Sorry. "Homohone" means "sound-alike." "Grym" agruably is a homophone for "grim." I wanted to make sure that wasn't the sort of thing you were attempting to avoid, because it seems ... pretty obvious to me, and I didn't want to suggest it, if you were trying to avoid it.
 

Sorry. "Homohone" means "sound-alike." "Grym" agruably is a homophone for "grim." I wanted to make sure that wasn't the sort of thing you were attempting to avoid, because it seems ... pretty obvious to me, and I didn't want to suggest it, if you were trying to avoid it.
Ah. It was also obvious to me that "Grym" sounded like "grim." I was just concerned maybe there was a slur or offensive term I was missing. Thanks for the clarification.
 

Like steel in a fire, they have been tempered by the rituals, made stronger by these new forces. Whereas the previous dwarves allowed devotion to tradition to weaken them, these dwarves are willing to change and grow stronger, to tear down the old and reshape it into something better.
Katana Clan of the Dwarves

Is there an obscure term for some weapon Dwarves like to use - a kind of axe or hammer or whatever - that this group's leaders used to describe their new culture, which other clans picked up the name of the weapon once it became the leadership's 'signature item' and applied that name to the whole clan because "everybody knows who uses that kind of axe"?
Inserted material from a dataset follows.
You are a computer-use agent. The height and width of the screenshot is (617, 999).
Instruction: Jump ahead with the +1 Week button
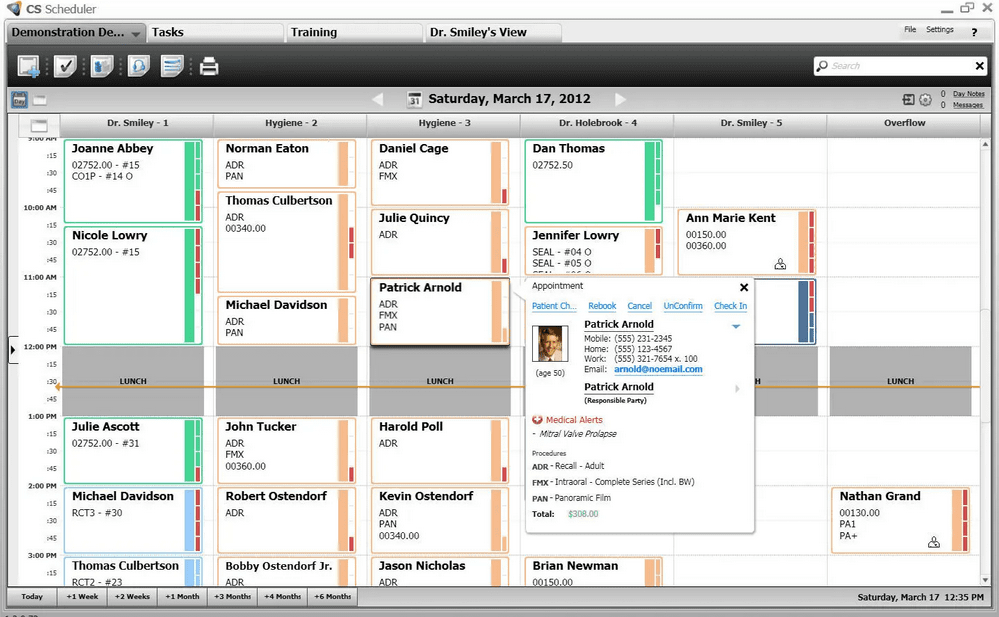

P.S. I know a katana is a sword not an axe; I wanted a well-known analogy.
 

They are not dark skinned. The adjective "black" was used to refer to their soot covered city. And calling them black dwarves was also a callback to the pact they made with dark powers.
In conjunction with suggestions made by others like MattW, el-remmen and so forth...

“Soot“ Dwarves (dvegr) could easily mutate and contract over time to Sudvegr.

“Sotam” (see also Old Norse sot, Old Dutch soet, North Frisian sutt) is an old proto-Germanic word for soot (”what settles”), so we could have Sotamdvegr, Sot(d)vegr, Soet(d)vegr or Sutt(d)vegr.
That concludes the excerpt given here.